35 Kasus Money Politik Jelang Pemilu

Bawaslu Perkuat Patroli Cegah Pelanggaran Pemilu

ilustrasi. net

eQuator.co.id – PONTIANAK- JAKARTA-RK. Money politik mendadak terungkap di berbagai wilayah di Indonesia. Polri merilis setidaknya ada 35 kasus money politik yang terjadi sehari sebelum Pilpres 2019, Selasa (16/4).

Badan Pengawas Pemilu (Bawaslu) Kalbar telah menerima informasi, mengenai indikasi potensi politik uang di detik-detik masa pencoblosan. “Kita mendapat informasi indikasi bahwa akan ada praktik haram, politik uang, yang akan dilakukan pada malam ini (kemarin, red). Tapi, hingga saat ini belum ada yang tertangkap tangan. Kira-kira seperti itu,” kata Komisioner Bawaslu Kalbar, Faisal Riza, Selasa (16/4).

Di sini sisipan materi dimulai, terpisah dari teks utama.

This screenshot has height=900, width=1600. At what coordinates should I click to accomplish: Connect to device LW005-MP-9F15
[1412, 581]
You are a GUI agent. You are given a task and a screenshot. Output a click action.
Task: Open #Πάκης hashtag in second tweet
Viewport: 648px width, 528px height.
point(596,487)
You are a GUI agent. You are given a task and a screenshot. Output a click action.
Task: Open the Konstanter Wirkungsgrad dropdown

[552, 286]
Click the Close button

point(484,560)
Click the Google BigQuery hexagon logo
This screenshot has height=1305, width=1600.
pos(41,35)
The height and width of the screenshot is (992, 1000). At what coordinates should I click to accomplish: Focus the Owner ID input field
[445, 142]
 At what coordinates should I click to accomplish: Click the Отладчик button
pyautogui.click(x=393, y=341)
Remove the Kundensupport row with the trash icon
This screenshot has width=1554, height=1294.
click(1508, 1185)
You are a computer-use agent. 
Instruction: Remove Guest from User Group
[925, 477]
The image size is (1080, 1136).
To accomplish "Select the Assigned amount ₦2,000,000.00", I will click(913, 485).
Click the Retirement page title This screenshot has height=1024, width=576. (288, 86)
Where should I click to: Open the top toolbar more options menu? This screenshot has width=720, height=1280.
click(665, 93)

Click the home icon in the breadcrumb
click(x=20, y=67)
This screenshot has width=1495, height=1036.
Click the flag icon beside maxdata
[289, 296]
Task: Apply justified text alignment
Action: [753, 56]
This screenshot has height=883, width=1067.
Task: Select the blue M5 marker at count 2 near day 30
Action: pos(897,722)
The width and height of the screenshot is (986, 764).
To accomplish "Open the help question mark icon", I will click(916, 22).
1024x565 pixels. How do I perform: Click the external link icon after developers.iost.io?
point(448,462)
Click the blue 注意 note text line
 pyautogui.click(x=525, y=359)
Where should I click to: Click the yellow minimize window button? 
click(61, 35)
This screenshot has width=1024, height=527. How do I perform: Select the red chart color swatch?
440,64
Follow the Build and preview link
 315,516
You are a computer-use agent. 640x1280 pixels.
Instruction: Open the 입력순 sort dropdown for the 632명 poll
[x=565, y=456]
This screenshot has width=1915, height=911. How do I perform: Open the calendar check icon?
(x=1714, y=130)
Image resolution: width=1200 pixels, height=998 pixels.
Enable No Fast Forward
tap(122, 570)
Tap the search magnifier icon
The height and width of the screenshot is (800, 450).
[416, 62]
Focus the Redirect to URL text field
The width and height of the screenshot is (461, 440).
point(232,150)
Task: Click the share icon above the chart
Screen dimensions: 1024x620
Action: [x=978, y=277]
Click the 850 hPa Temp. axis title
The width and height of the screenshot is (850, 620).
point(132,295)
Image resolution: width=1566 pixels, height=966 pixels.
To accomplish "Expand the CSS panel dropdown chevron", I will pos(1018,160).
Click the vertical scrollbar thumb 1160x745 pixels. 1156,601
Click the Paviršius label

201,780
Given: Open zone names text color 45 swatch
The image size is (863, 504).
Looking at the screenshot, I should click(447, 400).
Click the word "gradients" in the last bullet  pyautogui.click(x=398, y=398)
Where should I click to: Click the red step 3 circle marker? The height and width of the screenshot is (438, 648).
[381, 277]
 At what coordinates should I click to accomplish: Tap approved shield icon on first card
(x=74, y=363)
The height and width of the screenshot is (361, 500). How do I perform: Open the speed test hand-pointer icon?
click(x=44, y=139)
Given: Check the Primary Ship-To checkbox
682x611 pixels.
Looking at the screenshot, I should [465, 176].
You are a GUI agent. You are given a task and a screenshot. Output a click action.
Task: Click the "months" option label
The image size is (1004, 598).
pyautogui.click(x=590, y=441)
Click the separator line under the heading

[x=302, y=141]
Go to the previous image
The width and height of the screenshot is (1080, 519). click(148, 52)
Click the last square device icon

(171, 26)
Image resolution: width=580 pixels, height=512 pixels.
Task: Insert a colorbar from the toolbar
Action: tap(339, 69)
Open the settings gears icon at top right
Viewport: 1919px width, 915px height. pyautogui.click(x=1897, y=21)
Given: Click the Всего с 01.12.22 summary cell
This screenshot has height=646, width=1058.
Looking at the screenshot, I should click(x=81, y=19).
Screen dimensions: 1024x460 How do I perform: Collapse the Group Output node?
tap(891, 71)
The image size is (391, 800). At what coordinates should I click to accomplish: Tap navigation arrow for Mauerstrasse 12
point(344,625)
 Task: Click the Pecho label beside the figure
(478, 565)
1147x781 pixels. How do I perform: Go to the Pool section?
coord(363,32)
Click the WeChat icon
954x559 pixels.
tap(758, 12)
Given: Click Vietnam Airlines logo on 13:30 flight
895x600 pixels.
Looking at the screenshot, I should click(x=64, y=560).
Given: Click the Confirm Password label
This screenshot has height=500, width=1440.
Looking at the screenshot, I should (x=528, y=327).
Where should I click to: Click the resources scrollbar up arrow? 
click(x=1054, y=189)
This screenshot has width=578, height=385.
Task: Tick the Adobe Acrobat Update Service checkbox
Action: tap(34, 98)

Faisal menegaskan, jajaran Bawaslu sampai tingkat bawah, akan memperkuat kegiatan patroli lapangan, sampai proses pemungutan suara selesai dilaksanakan.

Hal itu dilakukan untuk mencegah terjadinya pelanggaran pemilu. Termasuk, mencegah praktik politik uang tersebut. “Karena itu, dalam kegiatan patroli, teman-teman terus menyebarkan liflet dan alat sosialisasi. Untuk larangan politik uang. Ini kita upayakan terus. Kita tempel di TPS-TPS,” tegasnya.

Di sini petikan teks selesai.